In Pierce County, there is the cautionary story of Nicole White. The Orting mother of two was beaten to death in June 2015 on a first date with someone she met online. The Graham man charged with killing her had been convicted in 2009 of second-degree assault for firing a loaded shotgun at a group of people in Sumner.
Authorities are advising people to use readily available public records checks to look into the backgrounds of those they would date. That’s a good idea but no guarantee that it will turn up enough information to stay safe.
The suspect in the latest case, John Robert Charlton, has a Facebook page that shows plenty of “friends” and no hint that a Mr. Hyde is lurking behind the smiling photos. He might have been able to conceal his homelessness and even his propensity for drunken violence from a prospective date. And an in-state public records check would only have revealed a 1998 negligent driving conviction – hardly a major red flag.

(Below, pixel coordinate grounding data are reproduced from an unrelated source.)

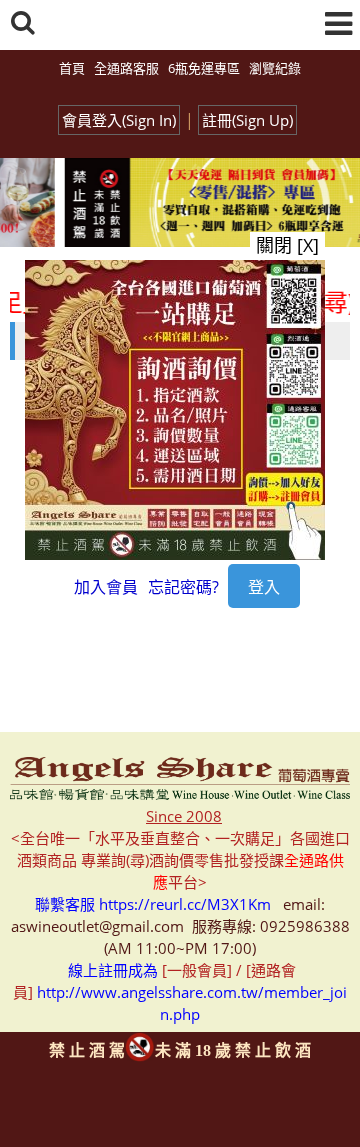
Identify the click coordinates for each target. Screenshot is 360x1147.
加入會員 (106, 587)
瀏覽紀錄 (275, 68)
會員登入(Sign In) (119, 120)
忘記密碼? (183, 587)
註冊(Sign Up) (247, 120)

It would have taken a fairly extensive – and more expensive – background check to have revealed Charlton’s convictions in Montana for felony theft and in Utah for aggravated robbery.
For those who go out with a lot of people they meet on dating sites, it’s probably not feasible to do deep background checks on everyone. The best advice is to meet in public places early on, then do a background check if it looks like the relationship could get more serious. And always let someone know the person’s name and where you’ll be.
Online connections don’t have to be about romance to be potentially dangerous. Many people who have placed or answered online ads, for instance, have been robbed by the other party.
An unforgettable tragedy was the so-called “Craigslist murder” of an Edgewood man gunned down in his own home in front of his family. Four people, who had responded to his online ad selling a piece of jewelry, were convicted of numerous charges and are serving long prison sentences.
Americans have become so accustomed to online transactions that it’s all too easy to let one’s guard down. While most such interactions will be safe, there’s always a slight risk when meeting up with another person who enjoys Internet anonymity. The Lyne tragedy is just the most recent reminder to be wary.